PROBLEM: Check every line of the entries below for the word "Réduction", then give only the number of lines that have it.

Items listed in a dataset:
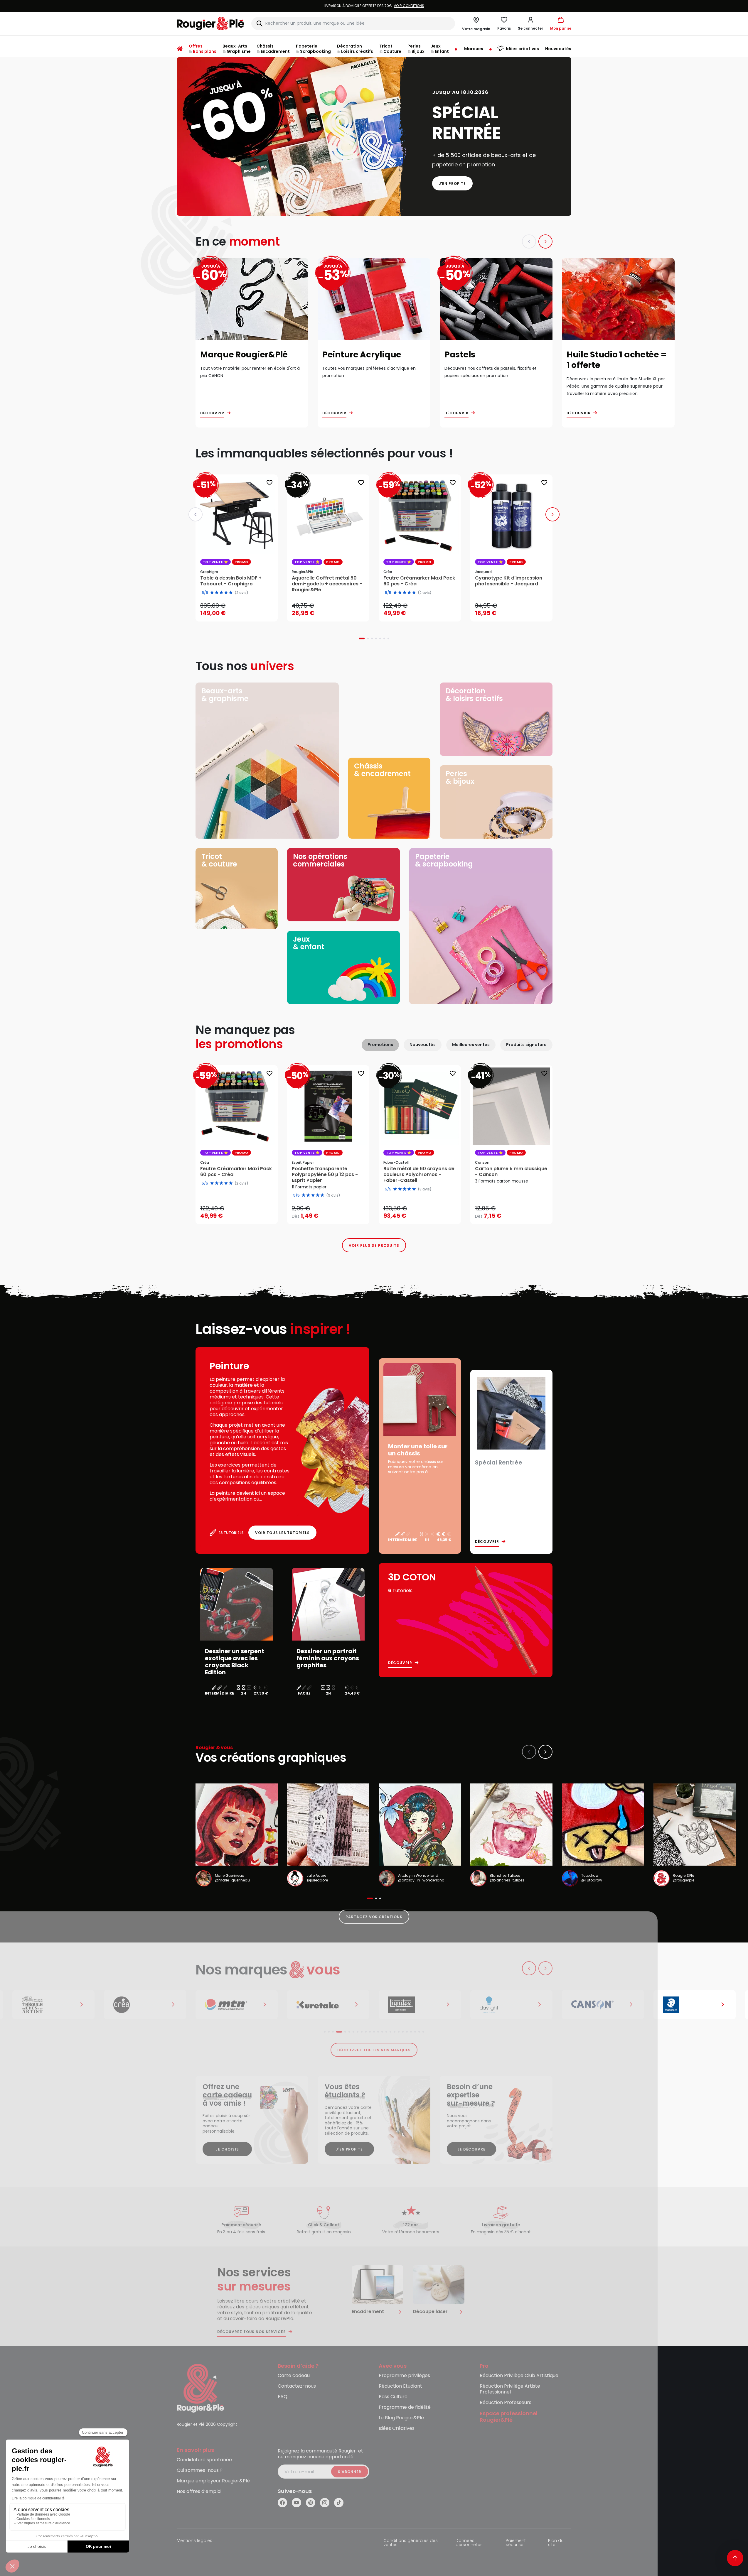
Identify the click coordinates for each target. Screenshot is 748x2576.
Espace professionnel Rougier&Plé (509, 2417)
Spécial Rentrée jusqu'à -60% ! (374, 5)
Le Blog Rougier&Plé (401, 2418)
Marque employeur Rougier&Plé (213, 2481)
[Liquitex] (328, 2004)
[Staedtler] (603, 2004)
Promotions (380, 1045)
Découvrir (212, 413)
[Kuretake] (237, 2004)
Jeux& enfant (308, 943)
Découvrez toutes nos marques (374, 2050)
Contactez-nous (297, 2386)
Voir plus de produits (374, 1245)
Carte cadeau (294, 2376)
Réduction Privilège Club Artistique (519, 2376)
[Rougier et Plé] (200, 2387)
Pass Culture (393, 2397)
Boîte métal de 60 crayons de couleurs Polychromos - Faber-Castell (418, 1174)
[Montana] (145, 2004)
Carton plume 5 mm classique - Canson (511, 1172)
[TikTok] (338, 2502)
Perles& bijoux (460, 777)
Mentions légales (194, 2540)
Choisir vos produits (333, 1212)
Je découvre (471, 2149)
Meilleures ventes (471, 1045)
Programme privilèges (404, 2376)
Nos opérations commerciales (320, 860)
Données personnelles (469, 2543)
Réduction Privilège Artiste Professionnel (510, 2389)
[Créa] (53, 2004)
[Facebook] (282, 2502)
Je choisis (227, 2149)
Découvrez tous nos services (251, 2332)
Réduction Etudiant (400, 2386)
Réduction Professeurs (505, 2403)
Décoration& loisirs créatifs (474, 694)
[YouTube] (296, 2502)
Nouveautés (423, 1045)
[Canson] (511, 2004)
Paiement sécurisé (516, 2543)
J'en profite (452, 183)
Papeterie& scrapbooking (444, 860)
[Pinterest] (310, 2502)
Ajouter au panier (241, 611)
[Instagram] (324, 2502)
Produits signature (526, 1045)
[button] (530, 23)
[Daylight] (420, 2004)
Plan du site (556, 2543)
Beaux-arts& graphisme (224, 694)
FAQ (282, 2397)
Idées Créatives (397, 2428)
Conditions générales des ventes (410, 2543)
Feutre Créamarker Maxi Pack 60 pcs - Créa (236, 1172)
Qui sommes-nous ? (200, 2470)
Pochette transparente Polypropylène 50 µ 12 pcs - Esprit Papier (325, 1174)
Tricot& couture (219, 860)
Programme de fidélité (405, 2407)
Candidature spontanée (204, 2460)
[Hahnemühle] (694, 2004)
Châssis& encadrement (382, 769)
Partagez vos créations (374, 1916)
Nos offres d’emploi (199, 2492)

THE COMPLETED TASK: 4